We only have problems at $\phi = 0$ and $\phi = \pi$. But in these points, our change of coordinates is invalid (say, $DT(1,\theta,0)$ and $DT(1,\theta,\pi)$ don't have full rank).

Answer 3

Let me remark that there is no need to convert to spherical coordinates.

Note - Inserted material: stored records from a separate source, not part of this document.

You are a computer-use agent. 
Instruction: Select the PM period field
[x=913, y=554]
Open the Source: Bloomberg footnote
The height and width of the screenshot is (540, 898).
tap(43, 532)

The coordinates $x,y,z$ are well defined smooth functions on $S^2$, so their exterior derivatives are well defined one-forms on $S^2$. Naturality of the exterior derivative and the operations on differential forms shows that the pullback of your form to $S^2$ is still given by $xdy\wedge dz+ydz\wedge dx+zdx\wedge dy$. To show that this is nowhere vanishing, observe that on $S^2$, one has $x^2+y^2+z^2=1$, so applying the exterior derivative (and dividing by 2) we get $0=xdx+ydy+zdz$. Now on the open subset $\{x\neq 0\}$ you can use this equation to rewrite your form as $\frac1x(x^2+y^2+z^2)dy\wedge dz$. At the same time, on this open subset you can use $y$ and $z$ as local coordinates, which shows that $dy\wedge dz$ and hence your form is nowhere vanishing on $\{x\neq 0\}$. Similar arguments apply to the sets $\{y\neq 0\}$ and $\{z\neq 0\}$, and together the three sets cover $S^2$.